= Grim the Collier of Croydon =

Seventeenth-century play of uncertain authorship

Grim the Collier of Croyden; or, The Devil and his Dame: with the Devil and Saint Dunston is a seventeenth-century play of uncertain authorship, first published in 1662. The play's title character is an established figure of the popular culture and folklore of the time who appeared in songs and stories – a body of lore the play draws upon. The London coal and charcoal industry was centred on Croydon, to the south of London in Surrey; the original Grimme or Grimes has been claimed to be a real individual, but evidence for this is not forthcoming.

==History==
On 6 May 1600 the Diary of Philip Henslowe records a payment to playwright William Haughton for a play called The Devil and His Dame. H. Dugdale Sykes made a case for Haughton's authorship of Grim based on common features with Haughton's play Englishmen for My Money, a case that is accepted by some commentators.

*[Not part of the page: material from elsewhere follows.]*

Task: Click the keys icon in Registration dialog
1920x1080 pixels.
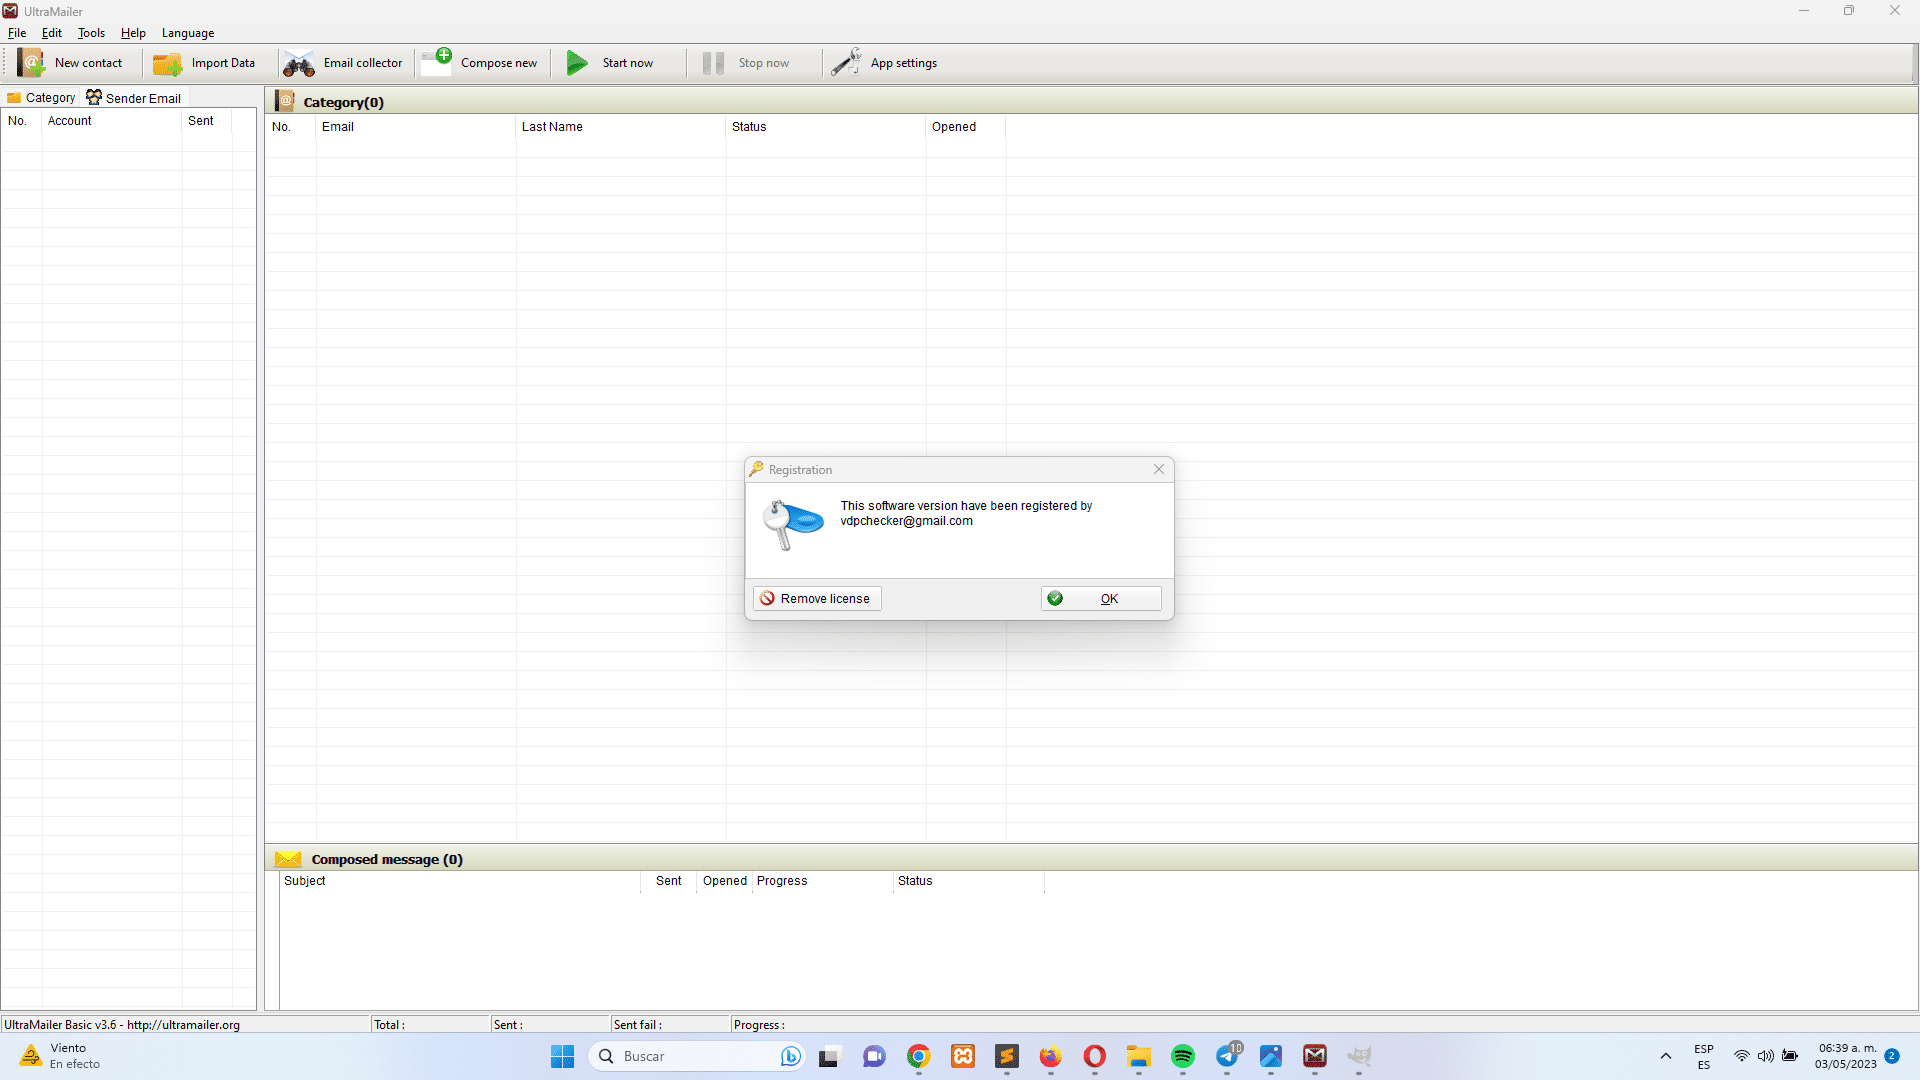Action: click(792, 523)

Grim first appeared in print in 1662 in a duodecimo drama collection titled Gratiae Theatrales; or, A Choice Ternary of English Plays, a volume that also contains the plays The Marriage Broker and Thorny Abby; or, The London Maid. The collection assigns Grim to "I. T." (which in modern usage could be "J. T."); John Tatham has been proposed as one possible candidate for "I. T." Reports of earlier editions of Grim, in 1599, 1600 and 1606, have proved unverifiable.

The inclusion of a collier and a devil in Grim seems to link it to an earlier play with the same elements. Like Will to Like, an old play (c. 1568) by Ulpian Fulwell, appears to have been acted by Pembroke's Men at Henslowe's Rose Theatre on 28 October 1600; the old play may have influenced Grim, or its revival may have been a response to it. (Fulwell's play employs the traditional tune "Tom Collier of Croydon hath sold his coals".) Grim the Collier also appears in the old (c. 1565) play Damon and Pythias, by Richard Edwardes; both plays employ the same joke, absurdly identifying the character as "collier to the King's own majesty's mouth". One of the sources for Grim is Machiavelli's novella Belfagor arcidiavolo; the play's treatment of Saint Dunstan draws upon the Golden Legend of Jacobus de Voragine.

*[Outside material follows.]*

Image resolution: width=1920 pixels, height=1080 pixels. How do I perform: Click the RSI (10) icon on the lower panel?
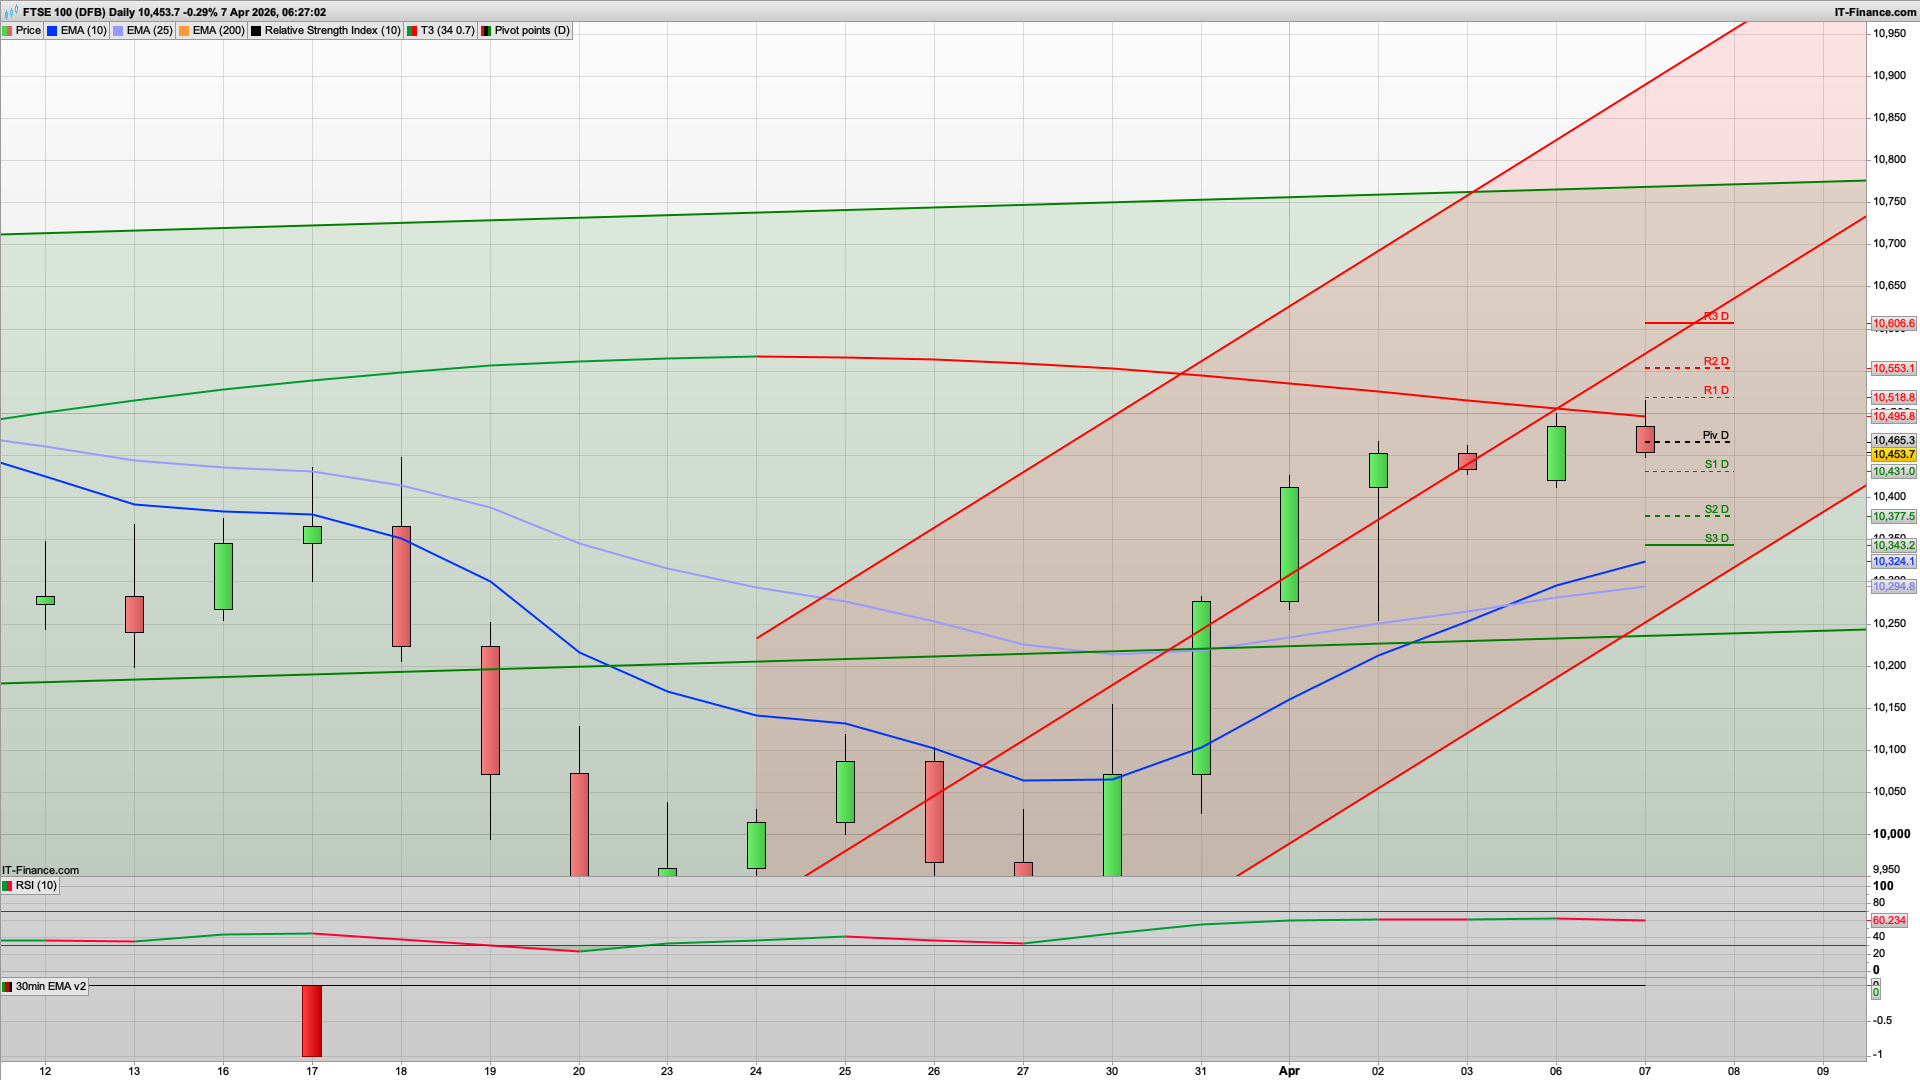click(x=8, y=885)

Grim is one in a long series of devil plays that unite Elizabethan drama with the medieval drama from which it grew. Later examples include Dekker's If This Be Not a Good Play the Devil is in It (1611–12) and Jonson's The Devil Is an Ass (1616).

== Synopsis ==
The devil Belphagor comes to live on Earth for a time, to investigate reports that women have grown extreme in their misbehaviors and have made marriage a curse. He disguises himself as a Spanish doctor named Castiliano. He offers to cure a mute woman named Honoria if she will marry him in return – a proposal that is accepted by the young woman and her family. Once he cures her, however, she repudiates her marital promise, calling him a "base Spaniard" who she wouldn't allow her slave to marry.

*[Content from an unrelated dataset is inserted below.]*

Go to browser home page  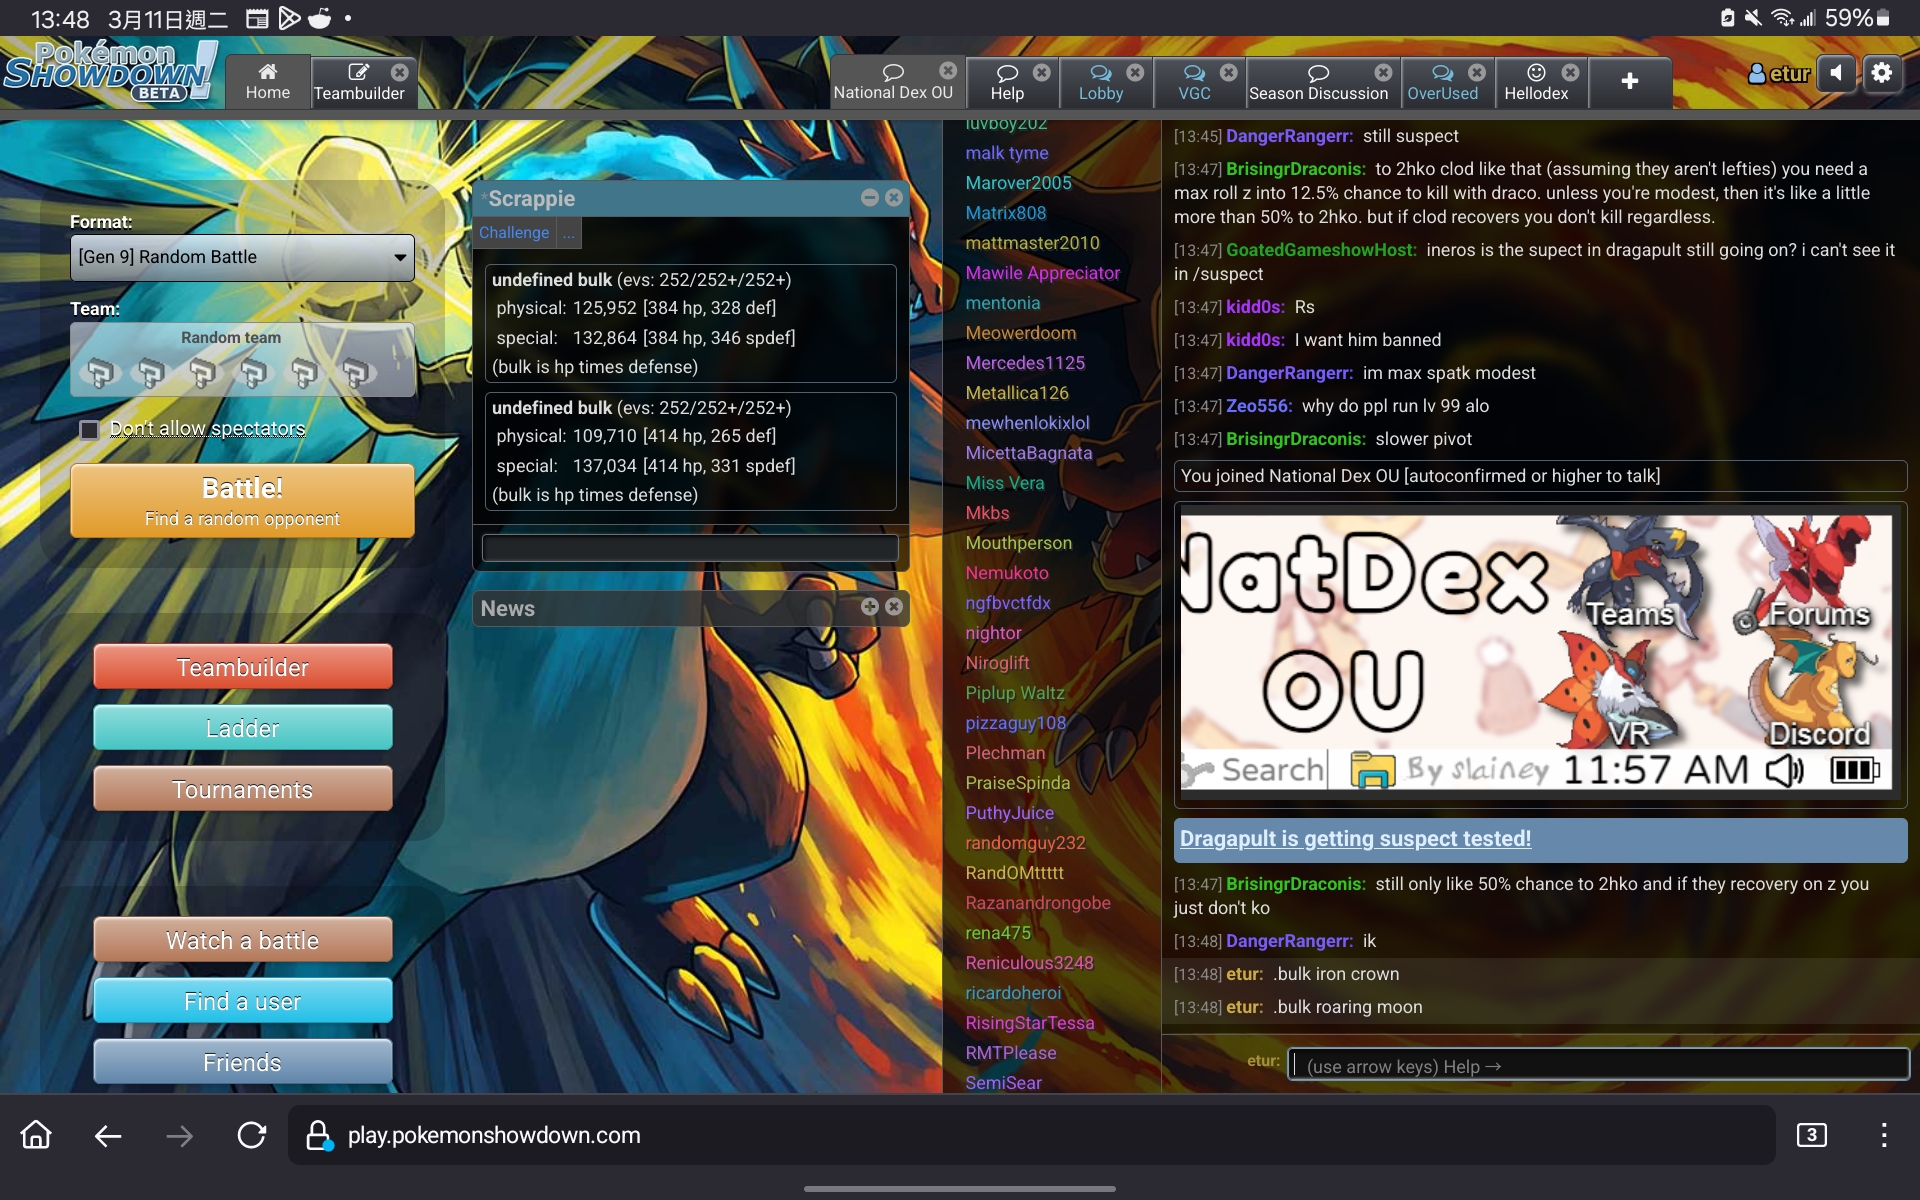[36, 1135]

All the English seem to turn on him: he is bed-tricked into marrying Honoria's shrewish maid, who cheats on him; one of the maid's former suitors tries to kill him; and his wife eventually poisons him. Castiliano dies just as Belphagor's predetermined time on Earth expires, and the devil returns to Hell with great relief at escaping the toils of earthly existence and its ferocious females.

The play's depiction of its devil is surprisingly restrained; he is described as "patient, mild, and pitiful", and is rather a sympathetic character than otherwise. Its infernal domain, ruled by Pluto, is a mixture of Christian and classical elements.

In the play's subplot, Grim the collier is a simple and good-hearted soul who is devoted to his love, Joan of Badenstock. After complications with Clack the Miller and Parson Shorthose, Grim wins her in the end, with the help of Puck or Robin Goodfellow (alias Akercock; in this play, a devil like Belphagor).

== Grim-the-collier as a common name for Pilosella aurantiaca==
Grim-the-collier is also the common name for Pilosella aurantiaca (sometimes under the genus Hieracium). Other common names are Orange Hawkweed, Fox and Cubs, Devil's paintbrush and Red devil.